When you travel 20,000 feet up in the air in an airplane and look down, you can really see and believe that the earth is the Lord’s—just one great, big, round ball. Down here it seems natural to have a fence around some segment of this earth and assert possessively, “Don’t come in here. This belongs to me”; but it looks foolish from 20,000 feet up in the air.
And so it is from a higher state of spiritual consciousness. From that state, it looks foolish to pray for your land or my land, for your people or my people, because unless we see God as your Father and my Father, our prayers are useless. So let us not be concerned only about our own government, but let our concern embrace the whole world, that the spiritual Kingdom may be made humanly manifest. Let us realize that the government is upon His shoulders—the government of mankind, the government of the world, until we do come to that day when we realize: “This world is not governed by might or by power, but by the Spirit of the Lord.”
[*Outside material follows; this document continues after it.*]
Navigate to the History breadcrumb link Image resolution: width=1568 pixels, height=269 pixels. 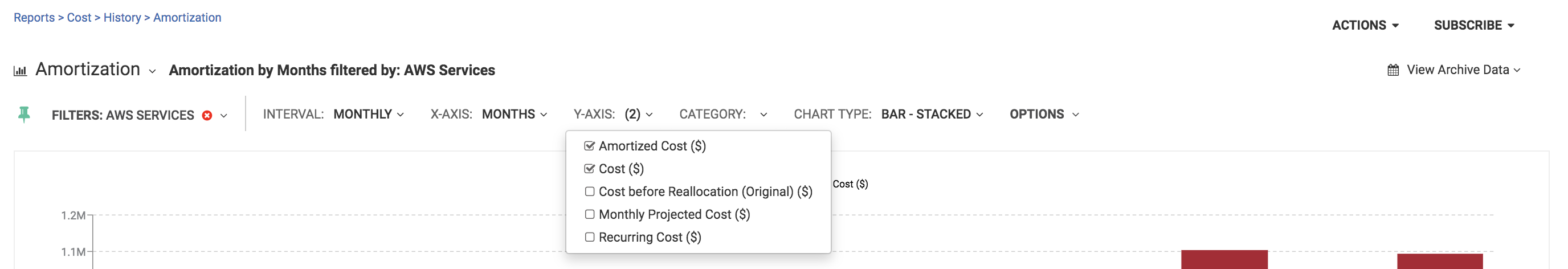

If there are ten righteous men in the city, the city may be saved. In other words, there is no way to measure the degree of power which may flow through one individual consciousness, realizing the
presence of God. Our faith is not in might or in power; our faith is not in the ballot, because that is merely the might of numbers or percentages: Our ultimate reliance is in the degree of our awareness of the presence of God and of our realization of the impersonal and universal nature of the Christ.
Not one of us has any idea who may be touched by the Christ through our realization and be in such a position that his influence can balance the scale on the side of spiritual power. We have no way of knowing who the individual is, or where, or when, who may be struck as Saul of Tarsus was struck with a blinding light and awakened out of his “Saul-ness” into “Paul-ness.”